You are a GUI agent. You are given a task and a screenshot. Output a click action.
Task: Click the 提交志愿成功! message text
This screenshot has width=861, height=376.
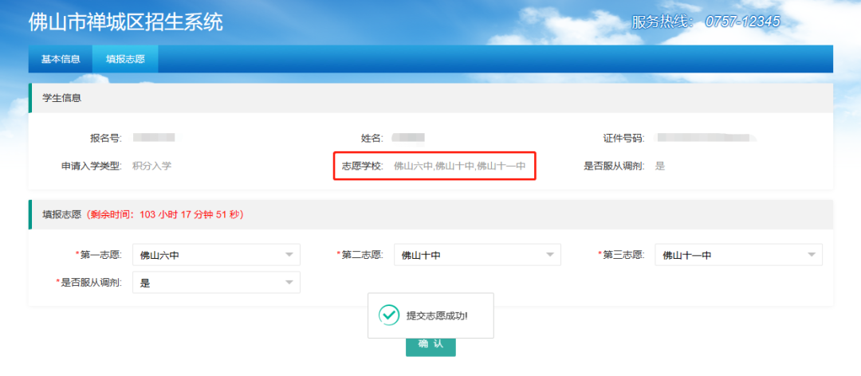[x=437, y=315]
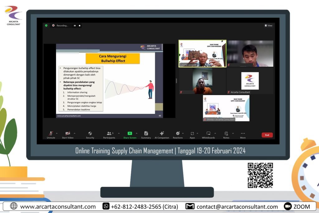This screenshot has height=213, width=319.
Task: Start Video with the camera button
Action: (x=68, y=133)
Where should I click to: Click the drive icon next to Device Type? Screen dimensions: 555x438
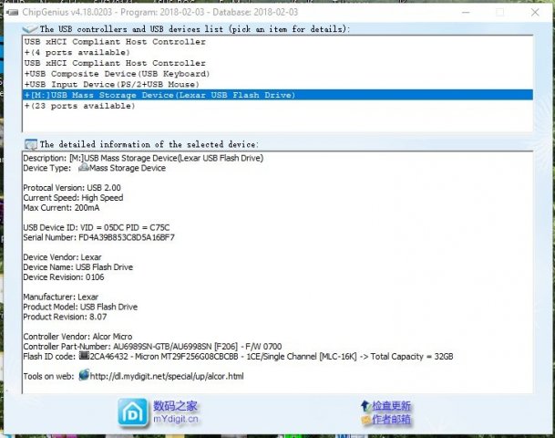tap(83, 168)
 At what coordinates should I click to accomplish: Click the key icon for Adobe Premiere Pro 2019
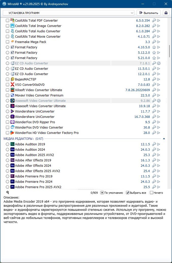(x=154, y=176)
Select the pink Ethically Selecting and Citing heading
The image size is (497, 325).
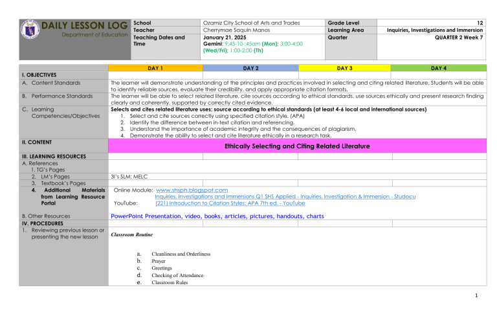coord(297,146)
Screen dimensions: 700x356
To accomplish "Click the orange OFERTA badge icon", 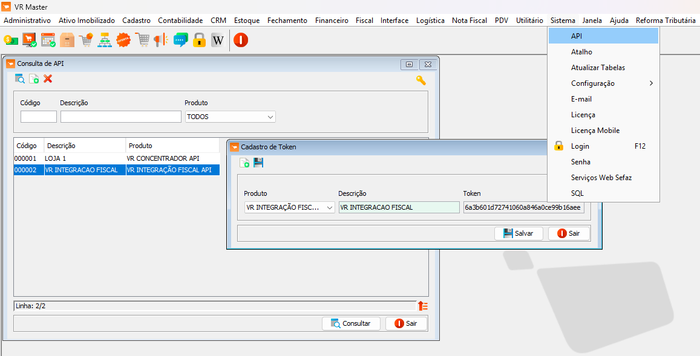I will 123,40.
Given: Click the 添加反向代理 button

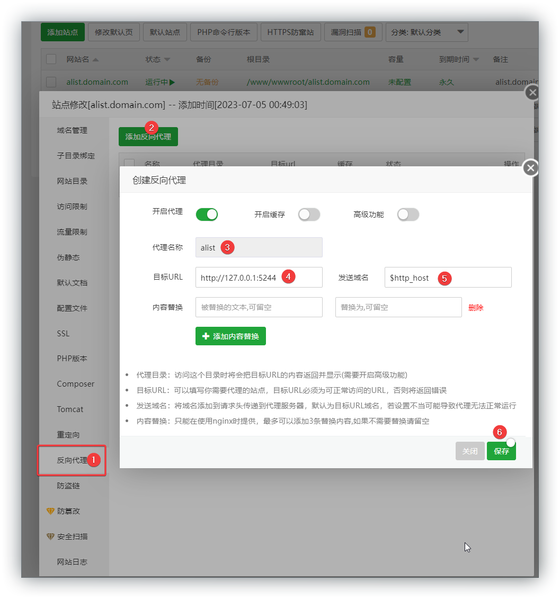Looking at the screenshot, I should pos(148,136).
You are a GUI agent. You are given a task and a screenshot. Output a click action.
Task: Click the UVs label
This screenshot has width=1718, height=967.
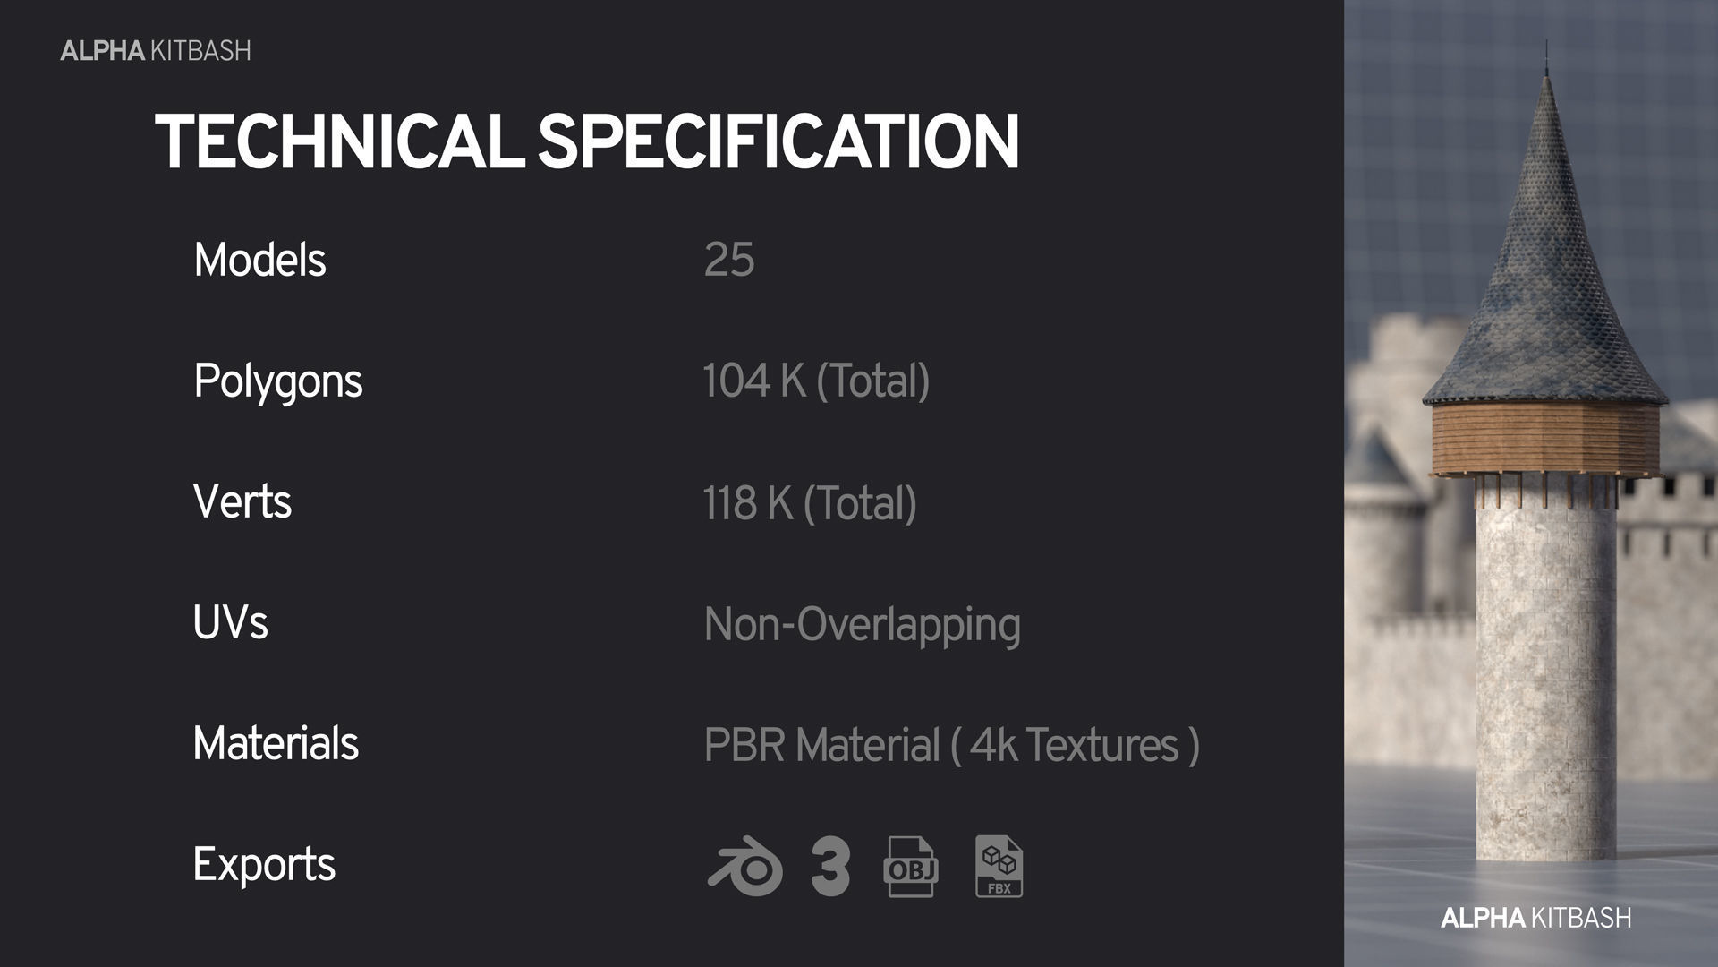click(x=231, y=622)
__________
What the task requires. Only the lines from the one containing "Task: Click the UVs label" through the end of the listing should be output, word for word and inclusive; keep pictures out.

The answer.
Task: Click the UVs label
This screenshot has width=1718, height=967.
click(x=231, y=622)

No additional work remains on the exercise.